Speaking from my own professional experience in New York, for example, there is a strong legal presumption that a child should be raised by its natural parent(s) but that presumption is rebuttable. Long term, non emergency temporary removal of a child requires that a court find a preponderance of the evidence in support of the removal and that all means have either been exhausted to prevent the need for removal or that such means would be futile.The permanent termination of parental rights requires the much higher standard of clear and convincing evidence. A clever advocate or a politically motivated judge might use an international resolution as such to imply some loopholes in what the law mandates. (Family Court judges are typically mechanics in the sense that the law and procedures are clear and established. Mischief is more likely to be made on an appellate level.) I am not going to argue anecdotal references to this or that bad example of the process, but I can say that endorsing a broad resolution in an international body like this might lead some courts to import foreign law concepts into Anglo-American jurisprudence which ironically many social conservatives rail against in other contexts.

So while on the surface one can be aghast that the west rejected this formulation, from a day to day practical legal perspective it is understandable. There are radicals in the extreme minority among everyday child service advocates, who dismiss the family interest but again, contrary to popular misconceptions, that view does not comport with reality. There are however loud advocates on the other side who take the position that child protection laws are inherently contrary to natural law and God's law and look for ways to weaken them. I realize that is not the intent of the Church here, but the law of unintended consequences comes into play in terms of the secular analysis of the same.
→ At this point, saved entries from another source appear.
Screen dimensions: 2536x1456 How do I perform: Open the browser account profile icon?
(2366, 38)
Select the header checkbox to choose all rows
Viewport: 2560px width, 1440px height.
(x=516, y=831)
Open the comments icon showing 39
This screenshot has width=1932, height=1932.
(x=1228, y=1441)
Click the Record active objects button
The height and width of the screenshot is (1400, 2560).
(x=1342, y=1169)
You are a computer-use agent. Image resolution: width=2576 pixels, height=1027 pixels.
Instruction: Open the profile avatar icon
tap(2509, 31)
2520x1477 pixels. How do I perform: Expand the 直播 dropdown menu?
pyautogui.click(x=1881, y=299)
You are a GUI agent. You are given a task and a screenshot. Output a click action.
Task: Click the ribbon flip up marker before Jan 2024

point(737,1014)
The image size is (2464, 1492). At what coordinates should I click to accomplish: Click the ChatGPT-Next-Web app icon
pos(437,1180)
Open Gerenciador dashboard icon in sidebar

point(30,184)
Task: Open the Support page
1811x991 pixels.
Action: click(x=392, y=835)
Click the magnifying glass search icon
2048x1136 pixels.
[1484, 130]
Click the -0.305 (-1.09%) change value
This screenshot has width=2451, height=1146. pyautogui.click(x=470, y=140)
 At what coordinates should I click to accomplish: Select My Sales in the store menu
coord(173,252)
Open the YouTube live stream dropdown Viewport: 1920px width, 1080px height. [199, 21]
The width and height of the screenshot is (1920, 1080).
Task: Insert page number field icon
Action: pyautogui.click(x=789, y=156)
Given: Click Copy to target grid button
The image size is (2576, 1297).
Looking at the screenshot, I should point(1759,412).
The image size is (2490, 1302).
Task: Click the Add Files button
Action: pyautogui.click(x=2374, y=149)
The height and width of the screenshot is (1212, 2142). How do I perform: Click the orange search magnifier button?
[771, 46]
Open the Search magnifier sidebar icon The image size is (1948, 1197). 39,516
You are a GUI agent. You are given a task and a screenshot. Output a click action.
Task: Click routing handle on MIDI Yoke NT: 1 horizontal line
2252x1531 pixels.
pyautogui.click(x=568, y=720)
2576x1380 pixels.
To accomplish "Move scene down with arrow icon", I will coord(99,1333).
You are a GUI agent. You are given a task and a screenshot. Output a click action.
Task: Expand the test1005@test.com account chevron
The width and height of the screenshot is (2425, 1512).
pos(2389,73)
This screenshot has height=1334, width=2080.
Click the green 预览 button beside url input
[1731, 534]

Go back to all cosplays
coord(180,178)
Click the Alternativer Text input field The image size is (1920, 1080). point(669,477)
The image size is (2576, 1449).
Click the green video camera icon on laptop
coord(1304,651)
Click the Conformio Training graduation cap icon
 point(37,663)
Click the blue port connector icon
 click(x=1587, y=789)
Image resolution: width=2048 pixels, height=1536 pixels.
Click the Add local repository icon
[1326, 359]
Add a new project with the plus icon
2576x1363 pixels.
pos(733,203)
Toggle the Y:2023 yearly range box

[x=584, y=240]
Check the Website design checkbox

While the Church's support here is understandable, the conservative legal stance in such matters
(which might impinge upon sovereignty by allowing for the granting of greater weight to non-national, non statutory and foreign law formulations) is to not support the same. That has been the traditional American diplomatic stance in response to being entangled with international declarations of certain legal principles since the early days of this republic.

Sorry for the legal mumbo jumbo, it's the best I could do on a Friday...

And I do agree with the sentiments of the resolution on a personal level, one can not really argue with them. But the legal implications and inferences call for caution, our own laws need to be carefully followed as well as appellate case decisions for Americans to ensure that family law remains pro-intact family.